Le tribunal de Kaloum a examiné, ce lundi, le dossier de Thierno Mouctar Diallo, un chauffeur de 26 ans poursuivi pour des faits de terrorisme et de port illégal de tenue militaire. À la barre, le prévenu a reconnu partiellement les faits tout en tentant d’apporter des explications sur les circonstances de son interpellation.
Selon le juge, les faits reprochés à Thierno Mouctar Diallo lui ont été imputés au terme de l’instruction. Il est notamment accusé d’avoir, en 2025, porté illégalement une tenue militaire, dans un contexte jugé sensible.
Une reconnaissance partielle des faits
Face au tribunal, le prévenu n’a pas nié avoir porté un habit de type militaire, tout en précisant : « ce n’est pas la tenue complète. C’est une jacket camouflage que j’ai acheté en Mauritanie ».
Revenant sur les circonstances de son arrestation, il a livré sa version des faits : « j’etais à Lambangni, j’ai reçu un appel d’un ami qui m’a dit que ma mère a été arrêté et elle a été conduite en ville. Le lendemain je suis venue à Kaloum (…) J’ai un grand dans l’effectif des forces spéciales, commandant Keita, je suis allé le voir pour faciliter les choses. Je voulais rencontrer le commandant Keita, quand je me suis un peu arrêté là-bas, vers la station. Je ne l’ai pas vu, je me suis dit de bouger. C’est là qu’ils m’ont arrêté en me disant pourquoi j’étais là-bas ? »
Interrogé sur son parcours, il a indiqué : « avant de partir à l’aventure je travaillais dans une usine de fabrication de tôles. »
Une tenue controversée
Concernant la veste camouflage au cœur de l’accusation, le prévenu a tenté de relativiser sa portée : « en Mauritanie, on portait ça là-bas, on ne nous avait pas arrêté.. »
Il a également rejeté toute implication dans des activités terroristes, affirmant : « je n’ai jamais rencontré un terrosriste. »

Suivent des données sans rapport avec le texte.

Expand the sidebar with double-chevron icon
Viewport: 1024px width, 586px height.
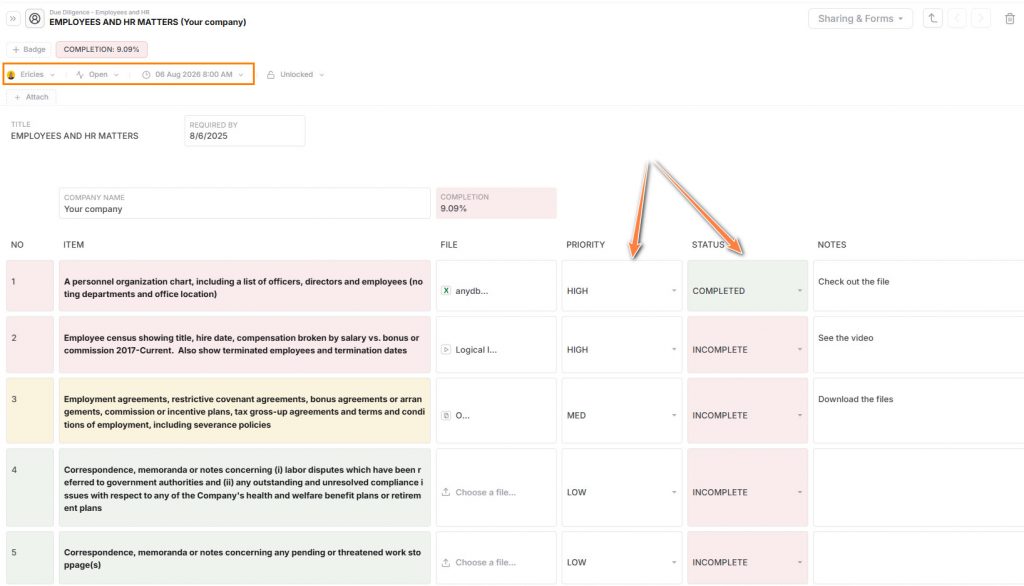pos(13,18)
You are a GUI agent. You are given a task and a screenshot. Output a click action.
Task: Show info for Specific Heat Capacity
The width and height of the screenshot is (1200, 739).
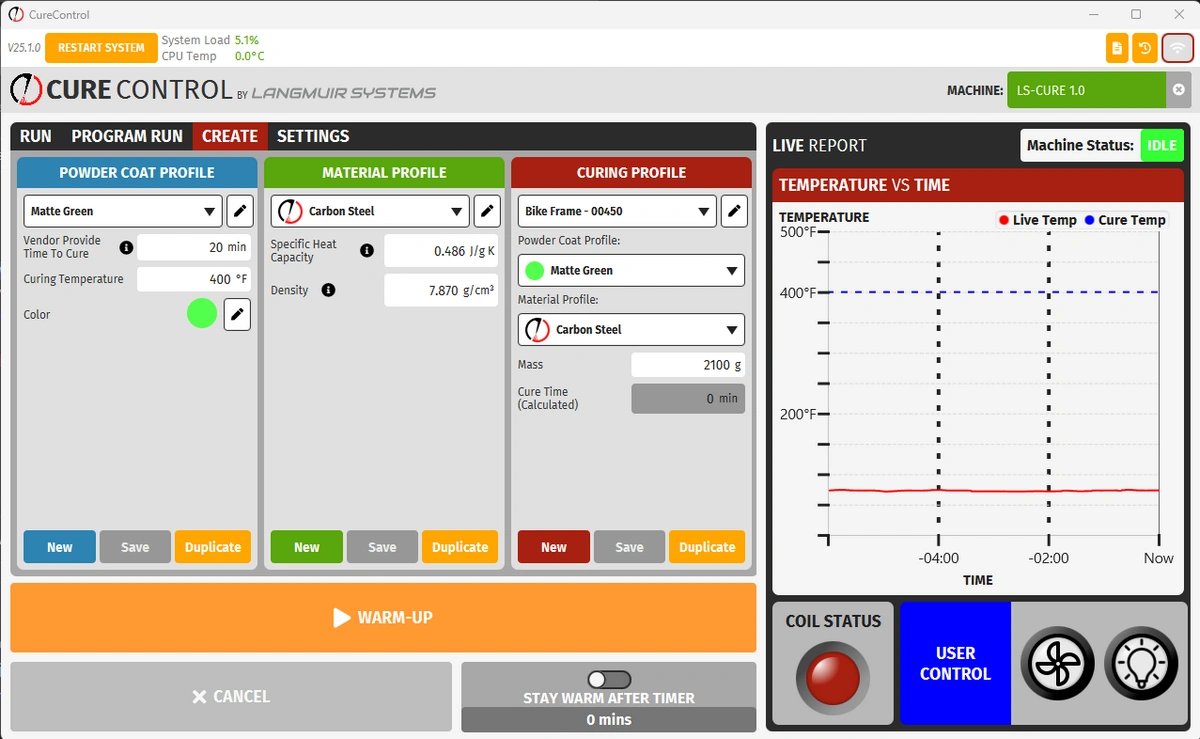tap(367, 251)

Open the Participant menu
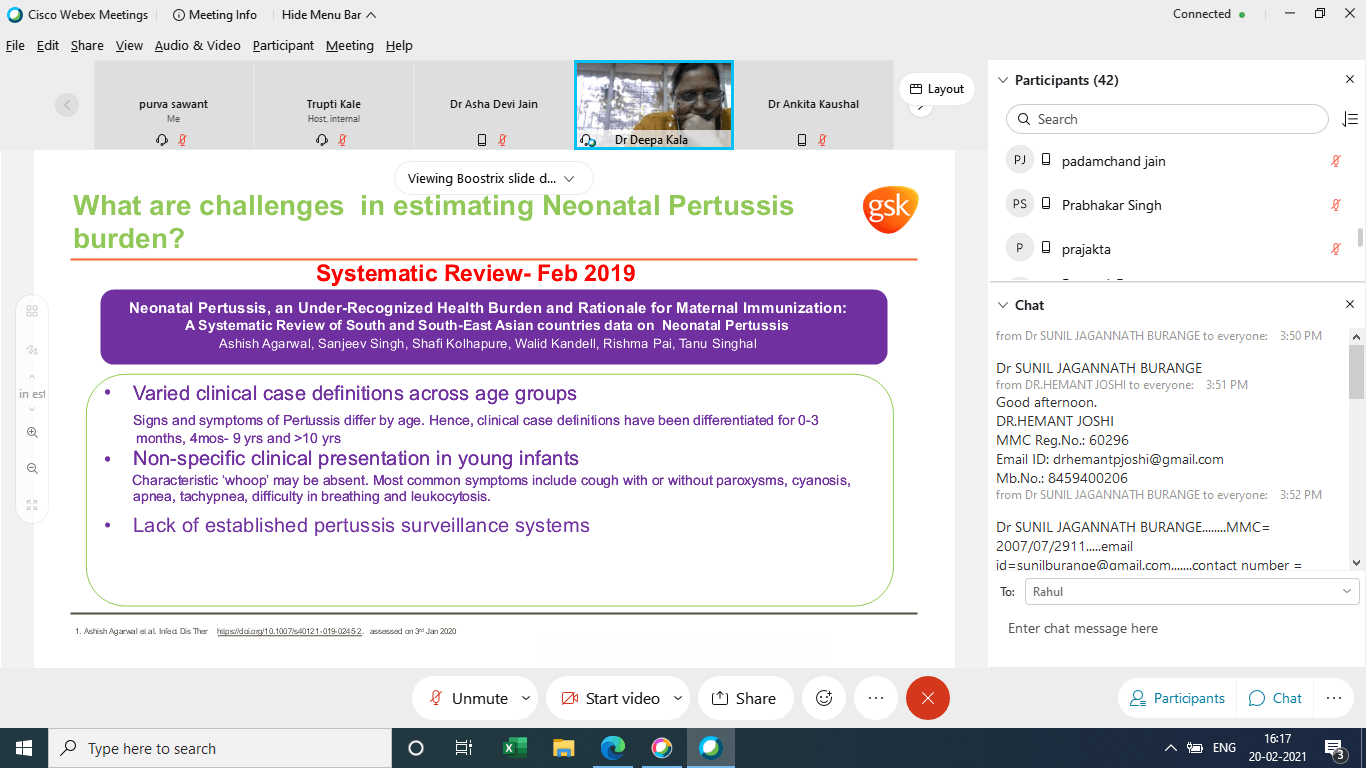(283, 45)
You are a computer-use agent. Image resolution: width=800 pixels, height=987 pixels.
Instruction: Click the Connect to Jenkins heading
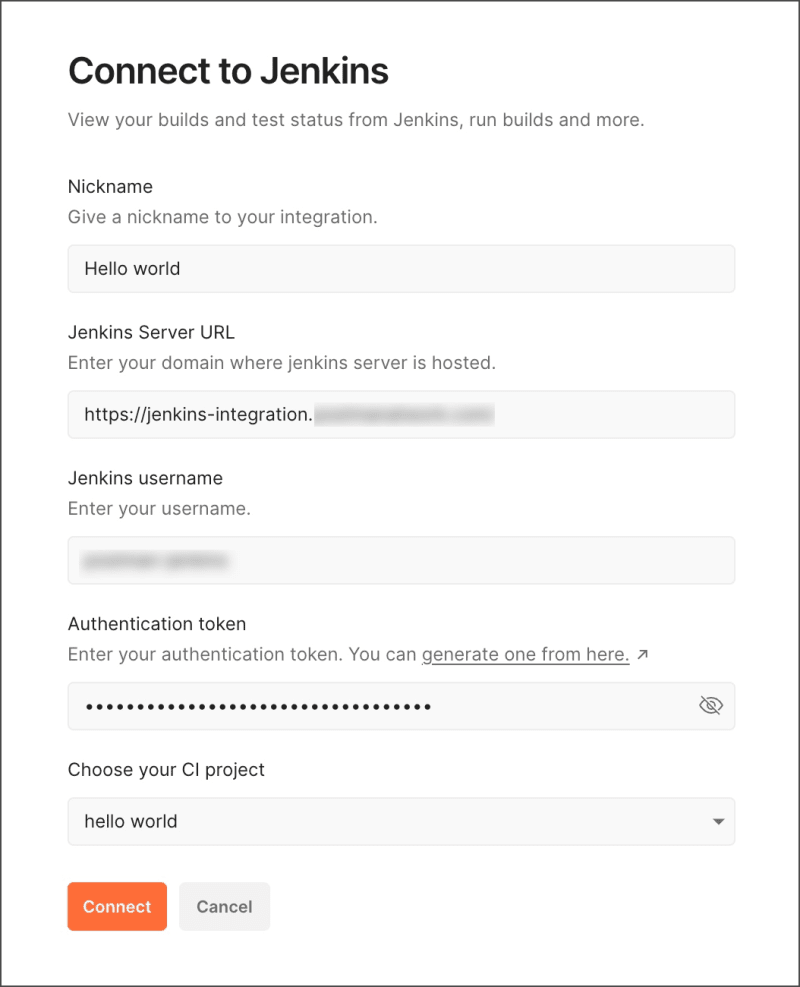pyautogui.click(x=227, y=71)
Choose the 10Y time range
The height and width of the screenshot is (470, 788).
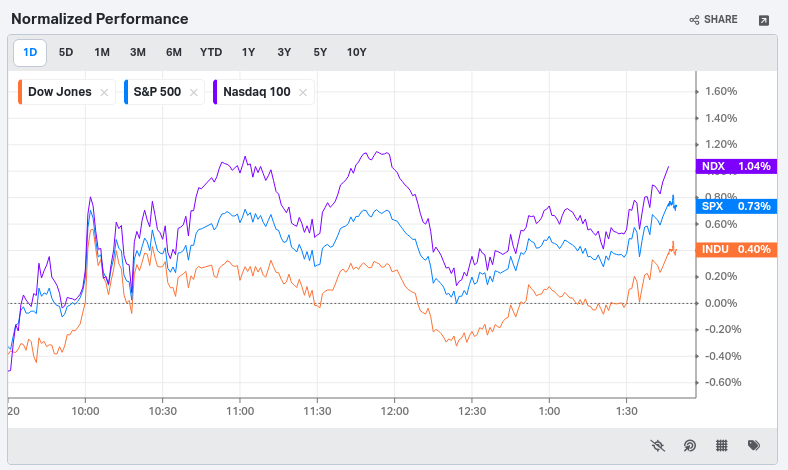(356, 52)
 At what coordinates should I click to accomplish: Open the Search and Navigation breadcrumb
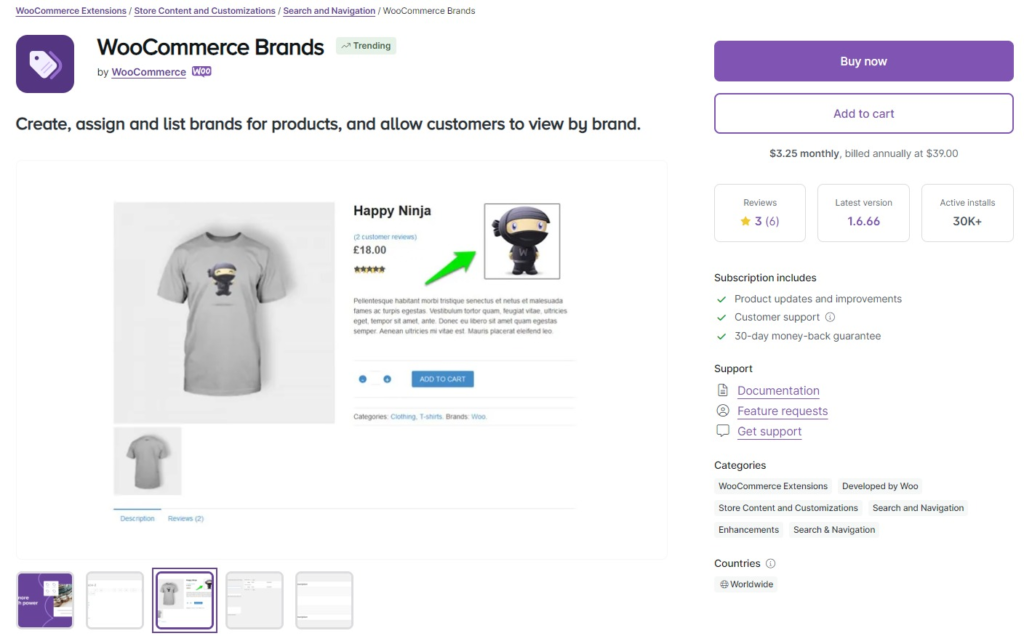[329, 11]
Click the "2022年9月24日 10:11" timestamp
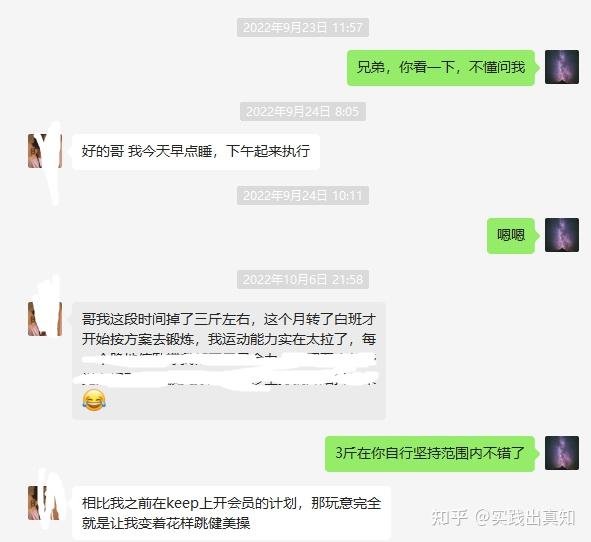The height and width of the screenshot is (542, 591). 303,196
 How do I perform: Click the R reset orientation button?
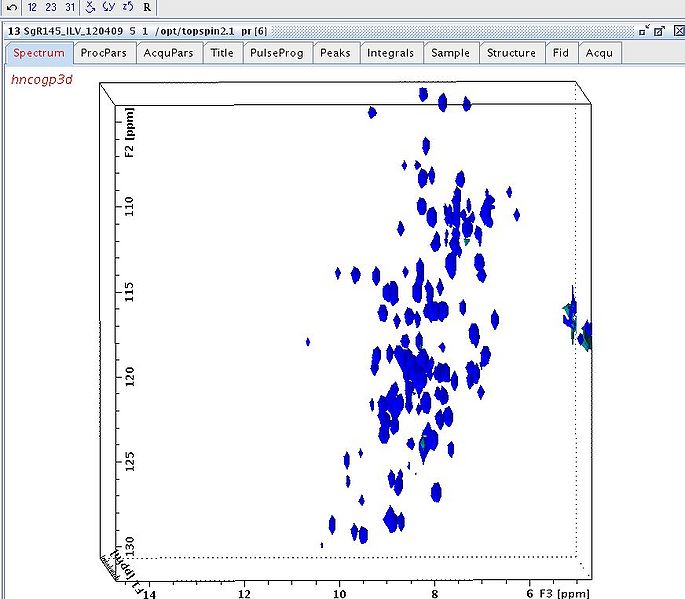point(147,7)
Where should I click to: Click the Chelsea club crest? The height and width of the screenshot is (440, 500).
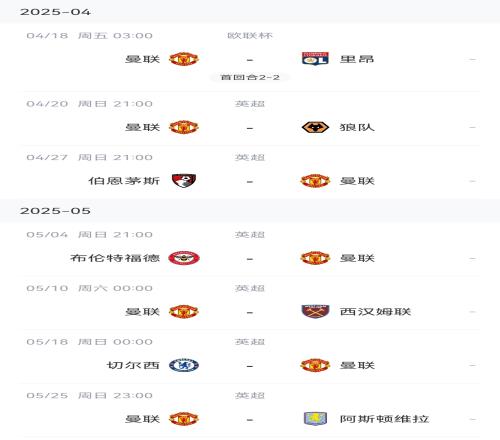[184, 365]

Une lettre au contenu trouble
Parmi les éléments du dossier figure une lettre retrouvée sur lui lors de son interpellation, dont le contenu n’a pas été rendu public. À ce sujet, Thierno Mouctar Diallo a expliqué : « la lettre là, je l’ai ramassé en cour de route à Madina. J’ai gardé en pensant que c’etait de l’argent qui était dedans puisque c’etait dans une enveloppe. Ils m’ont arrêté avec cette lettre. J’ai lu la lettre. »
Ces éléments ont suscité des interrogations du tribunal et du parquet, allant jusqu’à évoquer la question d’éventuels troubles mentaux, ce que le prévenu a catégoriquement rejeté.
Entre incompréhension et regrets
Assisté de son avocate, le prévenu a exprimé son incompréhension face aux accusations portées contre lui : « je suis accusé dans mon propre pays d’être complice de terrorisme. Alors qu’ailleurs on ne m’a pas accusé de cela. Je n’en dors pas la nuit. Je passe toute la nuit à réfléchir à ça. »
La procureure, revenant à la charge, a notamment évoqué des inscriptions retrouvées sur le vêtement incriminé, notamment « Dieu est unique » et « face illuminati ». En réponse, il a déclaré : « j’ai écrit ça sur ce camouflage pour ne pas qu’on me le retire. Mais ça n’a aucun sens. »
Interpellé sur son comportement, notamment sa présence aux abords de la présidence dans une telle tenue, le prévenu a reconnu une faute : « c’est une erreur. Ça m’a appris beaucoup de choses. Je regrette. Je ne vais jamais porter…»
Avant de conclure : « quand je sors d’ici, je vais aller directement dans mon village. »
À l’issue de l’audience, le juge a décidé de renvoyer l’affaire au 27 avril prochain pour la suite des débats.